A policeman stands guard outside a Christian house of worship in Jakarta, Indonesia, on April 2 following a terror attack on a cathedral in Makassar five days earlier. (Photo: Eko Siswono Toyudho/Anadolu Agency/AFP)

Christians in Indonesia have increasingly become the target of terrorist attacks, with the latest plots being aimed at a Catholic archbishop and several churches in the Papua region.

Extremist groups, one after the other, are trying to send a message, particularly among Muslim communities, by attacking Christians.

Last month the Islamic State-linked Jemaah Ansharut Daulah (JAD) terror group plotted to kill Archbishop Petrus Canisius Mandagi, whom Pope Francis recently appointed to lead Merauke Archdiocese in Papua and who is scheduled to receive the pallium from the pope on June 22.
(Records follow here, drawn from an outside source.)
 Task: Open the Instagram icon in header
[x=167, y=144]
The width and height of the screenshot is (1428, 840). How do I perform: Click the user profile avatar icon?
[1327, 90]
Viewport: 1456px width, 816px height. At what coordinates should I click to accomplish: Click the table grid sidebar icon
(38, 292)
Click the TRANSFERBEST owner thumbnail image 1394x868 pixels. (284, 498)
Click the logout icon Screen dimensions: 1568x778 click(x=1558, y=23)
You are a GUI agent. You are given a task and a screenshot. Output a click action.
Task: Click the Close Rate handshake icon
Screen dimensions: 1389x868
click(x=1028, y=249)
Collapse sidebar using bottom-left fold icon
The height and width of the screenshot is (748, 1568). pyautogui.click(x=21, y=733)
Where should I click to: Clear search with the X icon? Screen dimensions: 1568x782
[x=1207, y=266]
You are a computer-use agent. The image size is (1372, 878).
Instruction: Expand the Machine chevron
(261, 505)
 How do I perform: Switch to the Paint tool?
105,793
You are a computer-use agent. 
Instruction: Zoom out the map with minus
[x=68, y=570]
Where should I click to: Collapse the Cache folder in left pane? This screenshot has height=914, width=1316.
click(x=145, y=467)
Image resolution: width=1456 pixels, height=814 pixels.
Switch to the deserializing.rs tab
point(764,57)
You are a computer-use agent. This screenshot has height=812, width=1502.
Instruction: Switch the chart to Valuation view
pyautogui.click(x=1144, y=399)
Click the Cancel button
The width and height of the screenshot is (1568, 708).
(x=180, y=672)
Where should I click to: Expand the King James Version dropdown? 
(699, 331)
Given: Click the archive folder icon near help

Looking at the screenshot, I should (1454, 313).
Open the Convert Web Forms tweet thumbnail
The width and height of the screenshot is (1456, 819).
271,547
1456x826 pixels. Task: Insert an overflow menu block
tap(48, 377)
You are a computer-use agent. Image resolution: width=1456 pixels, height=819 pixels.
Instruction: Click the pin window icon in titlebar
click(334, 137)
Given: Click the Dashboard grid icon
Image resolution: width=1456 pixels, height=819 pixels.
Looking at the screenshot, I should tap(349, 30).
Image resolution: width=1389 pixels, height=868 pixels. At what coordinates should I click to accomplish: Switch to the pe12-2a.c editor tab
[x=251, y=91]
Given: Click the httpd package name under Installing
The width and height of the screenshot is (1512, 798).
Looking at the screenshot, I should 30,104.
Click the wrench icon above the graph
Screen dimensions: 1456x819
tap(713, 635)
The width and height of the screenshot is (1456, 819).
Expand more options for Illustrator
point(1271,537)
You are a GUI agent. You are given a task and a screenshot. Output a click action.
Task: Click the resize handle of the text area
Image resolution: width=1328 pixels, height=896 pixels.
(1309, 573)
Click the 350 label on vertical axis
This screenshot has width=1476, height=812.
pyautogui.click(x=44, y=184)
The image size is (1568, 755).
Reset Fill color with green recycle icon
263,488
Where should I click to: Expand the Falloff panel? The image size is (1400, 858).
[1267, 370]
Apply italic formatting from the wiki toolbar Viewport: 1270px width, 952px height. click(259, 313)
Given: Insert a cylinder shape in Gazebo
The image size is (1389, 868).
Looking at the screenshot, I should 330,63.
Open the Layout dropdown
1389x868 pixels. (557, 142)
In a message sent early this month to Indonesian Bishops' Conference chairman Cardinal Ignatius Suharyo of Jakarta, Archbishop Mandagi said a man came to his chancery twice pretending to be a visitor some time in January and on May 30 to die with him in a suicide attack. But it did not happen because the prelate was not there. The news shocked Christians.

Though police managed to arrest 11 suspected terrorists thought to be involved in the plots in the past two weeks, observers said those arrested were just a tiny number of JAD's supporters, estimated at over 34,000.